I remember when you and I were members of The Lanzarote Creative Writing Group and how you would constantly say that every song and poem has several stories contained within it and you might have just proved that with your anecdote about Townes there.

Despite the fantastic encouragement from Mr. Drury you surely weren´t intending to start a career as a poet on leaving school, were you’ So what did you do when you left school at only sixeen years old

When I left school at sixteen years old University was, for me, still thirrty years away. I only went to Uni as what is jokingly called a mature student. My two O levels in English Language and English Literature wouldn´t get me into the teacher training college dad had ear-marked for me, but he did have mates in Round Table with whom he might be able to pull strings to get me a job- He was mates with Stan Foster, the editor of The Prestwich Guide and could have enquired about a trial for a budding sports writer. I had learned to type football reports on dad´s old Underwood on his desk at the brewery when we would call in on the way home from a United match. Dad so much wanted to show me the mash tons, they rising yeast, the piles of hops, and the thousands of bottles and barrels on the brewery floor. But I always had to get my match report typed up to describe Denis Law´s latest brilliant goal, or Charlton´s cannonball or Best´s bewitching dribbles. A little alliteration, though, is better than a lotta alliteration !
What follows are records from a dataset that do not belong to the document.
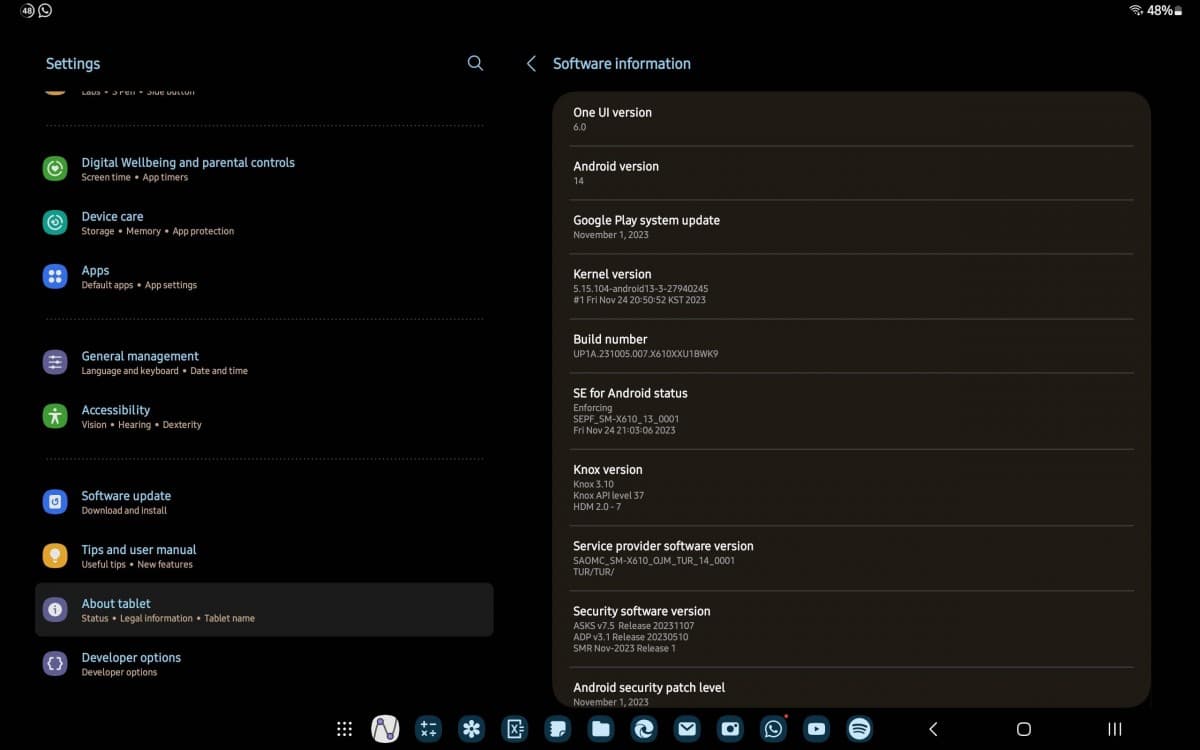This screenshot has height=750, width=1200.
Task: Open WhatsApp with the unread notification
Action: [773, 729]
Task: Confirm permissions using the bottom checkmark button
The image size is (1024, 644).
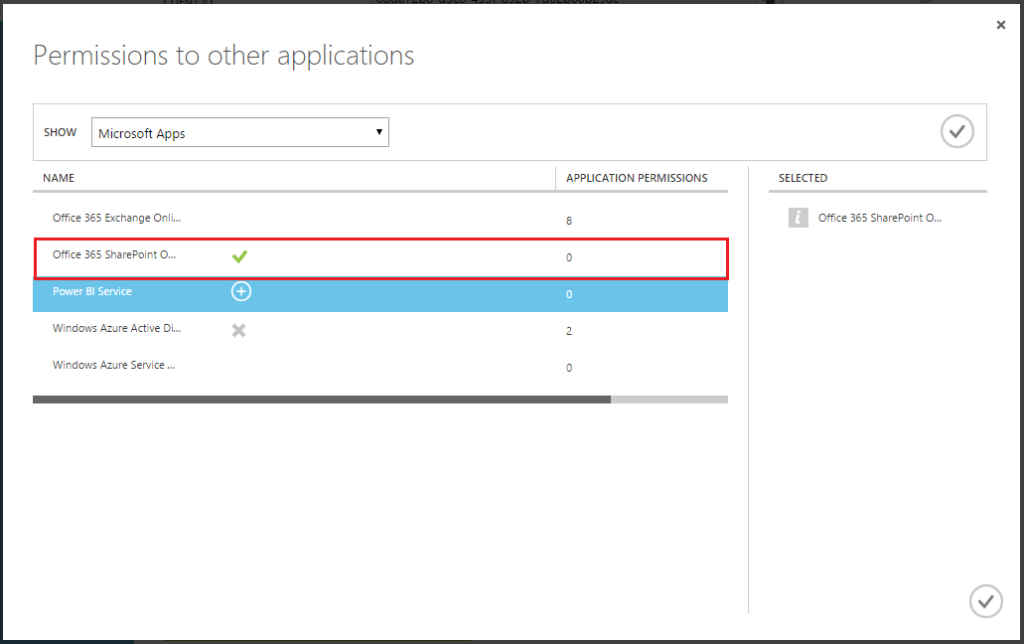Action: click(x=986, y=600)
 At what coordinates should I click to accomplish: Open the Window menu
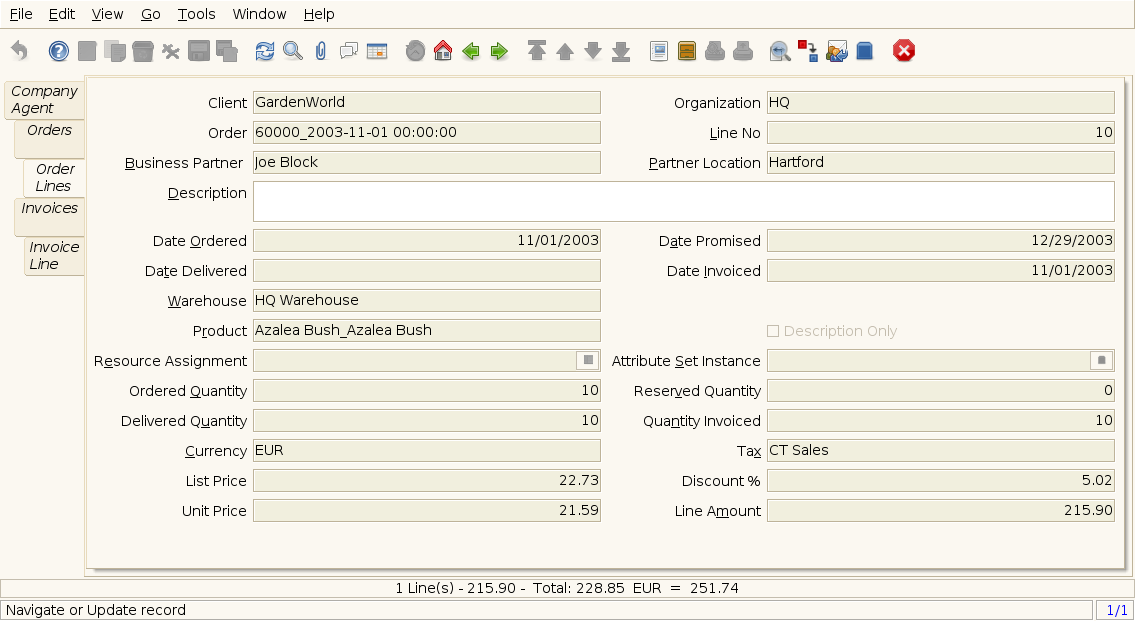[x=259, y=14]
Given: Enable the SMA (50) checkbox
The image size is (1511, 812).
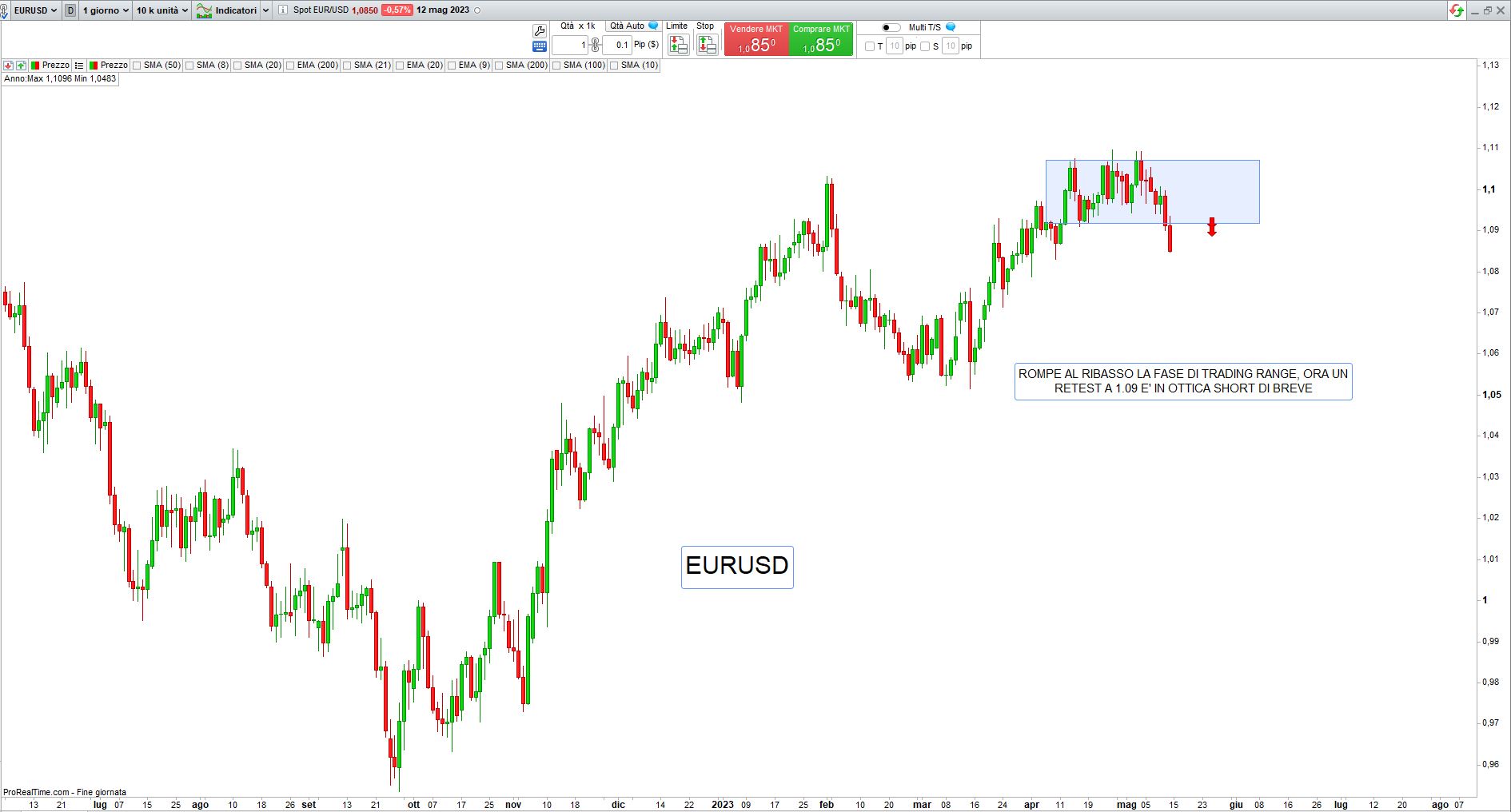Looking at the screenshot, I should point(138,66).
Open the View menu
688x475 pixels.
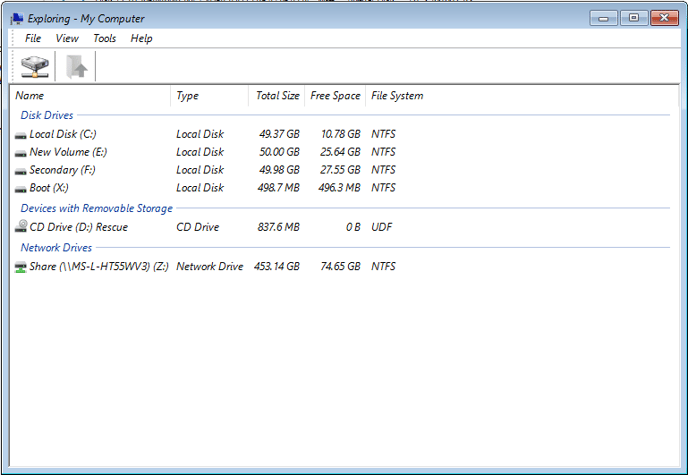click(67, 39)
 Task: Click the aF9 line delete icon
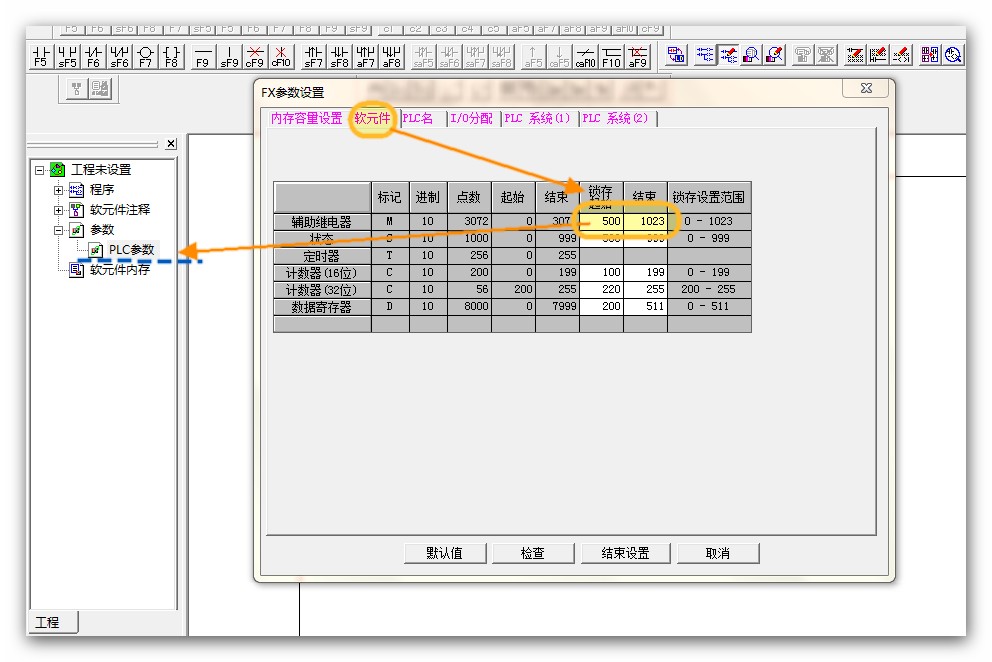point(637,55)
I filed all my reports in a scrap book whichI  took with me to the match each week, and collected autographs and  even did a few very brief interviews. I had no idea that this was me learning my trade but its all still there, in glorious red and white, a fantastic souvenir of that part of my life.

Dad never approached Mr. Foster, though, and instead asked another mate who was a bank manager and somehow wangled me a job. I had failed maths but hey ho, I could add up the seventeen syllable of a haiku ! With figures though I could only ever add two and two and make five. I remember one day I was sitting at my desk whistling the theme tune of The Big Country, and the Manager shouted through to me, in earshot of all the customers,  to shut up,  as this is a Bank not MacFisheries,…a phrase that seemed to upset the woman from MacFisheries who was actually paying in their daily takings at the till,

I ended up where I deserved I suppose because I gave up on education way too early. I thought, and still think, that everything you need to know in life can be found in poetry and song, but a dab of history and geography and science might have speeded up a more comprehensive education.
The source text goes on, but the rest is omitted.